* _DOCUMENT EXTRACT_:
[sdiy] Protecting microcontroller inputs from - voltage?

[harrybissell]

Hi Bert...

yes precisely. Good news... if you choose a zener (my preferred solution)
you don't need another diode... the reverse voltage of the zener is a normal
diode drop, so you get both polarity protection in one component

The only thing you need to watch out for is zener tolerance... the 5.1V
zener might actually be higher.  I might use a lower voltage zener (like a 4.8V)

and have it almost in conduction already.  Or use a tight tolerance part...

This solution has the big advantage that it protects from power supply sequence
issues as well... the internal protection diodes of the chip (or the diode clamp
you
add from the pin to the POSITIVE supply...can allow the circuit to power up
just on the current from the input pin... this can be fatal in some circuits.

* _GOALS_:
A. In the forum post on protecting microcontroller inputs, what zener does the poster suggest using in place of a 5.1V part to allow for tolerance?
B. Pick up the forum post on protecting microcontroller inputs after its last sentence and continue it.
The rows that come next are not needed.

* _A block of data_:
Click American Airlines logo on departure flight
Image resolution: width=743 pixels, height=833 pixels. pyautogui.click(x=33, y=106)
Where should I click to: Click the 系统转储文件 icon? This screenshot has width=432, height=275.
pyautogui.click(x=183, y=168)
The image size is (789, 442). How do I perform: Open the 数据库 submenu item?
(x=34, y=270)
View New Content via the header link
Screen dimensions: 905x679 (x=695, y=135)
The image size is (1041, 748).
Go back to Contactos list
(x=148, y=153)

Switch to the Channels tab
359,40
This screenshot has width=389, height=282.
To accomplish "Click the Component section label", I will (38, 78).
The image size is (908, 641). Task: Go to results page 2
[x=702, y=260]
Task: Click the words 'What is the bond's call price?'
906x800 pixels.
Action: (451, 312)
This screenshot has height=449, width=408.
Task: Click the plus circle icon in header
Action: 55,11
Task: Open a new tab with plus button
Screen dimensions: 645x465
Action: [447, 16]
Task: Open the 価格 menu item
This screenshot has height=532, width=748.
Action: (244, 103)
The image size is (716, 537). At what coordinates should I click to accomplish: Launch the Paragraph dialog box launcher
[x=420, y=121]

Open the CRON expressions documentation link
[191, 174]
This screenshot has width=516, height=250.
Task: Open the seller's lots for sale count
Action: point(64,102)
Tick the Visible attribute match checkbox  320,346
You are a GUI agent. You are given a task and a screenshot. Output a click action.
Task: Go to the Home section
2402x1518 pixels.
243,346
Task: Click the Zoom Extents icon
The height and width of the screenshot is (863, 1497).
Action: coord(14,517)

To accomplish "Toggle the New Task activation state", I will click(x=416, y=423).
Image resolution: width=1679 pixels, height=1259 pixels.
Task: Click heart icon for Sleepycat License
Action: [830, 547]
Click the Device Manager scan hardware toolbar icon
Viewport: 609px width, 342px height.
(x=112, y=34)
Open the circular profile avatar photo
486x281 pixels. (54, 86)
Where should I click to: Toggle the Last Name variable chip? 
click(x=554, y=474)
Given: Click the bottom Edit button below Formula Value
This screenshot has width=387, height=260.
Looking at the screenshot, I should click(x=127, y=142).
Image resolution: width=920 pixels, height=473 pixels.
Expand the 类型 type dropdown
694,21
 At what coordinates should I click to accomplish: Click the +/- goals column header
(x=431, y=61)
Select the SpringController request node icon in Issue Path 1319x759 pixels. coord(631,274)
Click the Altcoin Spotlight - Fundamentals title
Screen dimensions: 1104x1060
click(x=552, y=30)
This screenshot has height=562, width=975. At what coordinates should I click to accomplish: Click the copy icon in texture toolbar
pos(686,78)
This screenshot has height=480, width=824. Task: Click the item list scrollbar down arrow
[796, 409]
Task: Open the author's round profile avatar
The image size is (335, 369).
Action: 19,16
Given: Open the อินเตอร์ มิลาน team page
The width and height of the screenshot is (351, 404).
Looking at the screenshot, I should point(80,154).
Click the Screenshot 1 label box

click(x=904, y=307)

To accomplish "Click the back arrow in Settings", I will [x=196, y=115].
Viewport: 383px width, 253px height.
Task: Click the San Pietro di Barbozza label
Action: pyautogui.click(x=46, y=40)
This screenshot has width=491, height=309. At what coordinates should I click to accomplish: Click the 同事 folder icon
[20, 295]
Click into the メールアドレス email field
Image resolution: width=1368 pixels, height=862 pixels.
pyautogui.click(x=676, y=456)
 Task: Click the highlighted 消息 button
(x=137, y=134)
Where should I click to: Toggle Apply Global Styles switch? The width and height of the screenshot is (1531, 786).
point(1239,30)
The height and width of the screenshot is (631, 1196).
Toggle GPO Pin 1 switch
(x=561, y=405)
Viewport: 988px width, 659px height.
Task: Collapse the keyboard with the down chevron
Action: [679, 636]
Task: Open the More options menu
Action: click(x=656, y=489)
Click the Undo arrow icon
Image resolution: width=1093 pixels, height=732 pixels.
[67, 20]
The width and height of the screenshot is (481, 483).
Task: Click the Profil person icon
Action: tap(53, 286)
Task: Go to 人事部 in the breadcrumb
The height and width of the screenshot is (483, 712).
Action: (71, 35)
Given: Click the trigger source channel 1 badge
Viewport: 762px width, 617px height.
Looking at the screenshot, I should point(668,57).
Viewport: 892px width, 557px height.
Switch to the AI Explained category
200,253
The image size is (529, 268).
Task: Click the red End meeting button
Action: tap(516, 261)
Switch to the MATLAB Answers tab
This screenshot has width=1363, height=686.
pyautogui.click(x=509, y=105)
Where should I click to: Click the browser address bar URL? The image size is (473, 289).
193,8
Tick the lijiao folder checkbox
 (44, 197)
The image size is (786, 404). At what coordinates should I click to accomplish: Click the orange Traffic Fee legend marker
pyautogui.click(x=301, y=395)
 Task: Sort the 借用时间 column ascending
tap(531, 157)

* _SOLVED TASKS_:
A. A lower voltage zener, such as a 4.8V one.

B.
The Zener
cannot do this because it is not connected to the positive supply... it will
just return the
current to the driving source...

H^) harry

Bret Truchan wrote:

> Hi Harry,
>
> Do you mean something like this?
>
>                 R1       R2
> I/O pin] -----/\/\--+--/\/\----------< to whatever
>                     _|_
>                     /_\
>                      | anode
>                      |
>                     gnd
>
> R1, R2 = 200 ohm ~ 500 ohm
>
> My current design already looks similar to that, except that I use a
> 5.1v zener diode between the two resistors.  How could I incorporate
> both diodes into my design?  Would this work?
>
>                 R1                   R2
> I/O pin] -----/\/\--+-----------+--/\/\------< to whatever
>                     _|_          |
>                     /_\         _|_
>                      | anode    /_\  = 5.1 zener
>                      |           |
>                     gnd         gnd
>
> >>Hah... a trick question
> >>
> >>Putting the diode right AT the chip will probably not help you, unless you
> >>use shottky diodes.  A diode at the chip is a race... will the external
> >>diode
> >>conduct before the internal diode ?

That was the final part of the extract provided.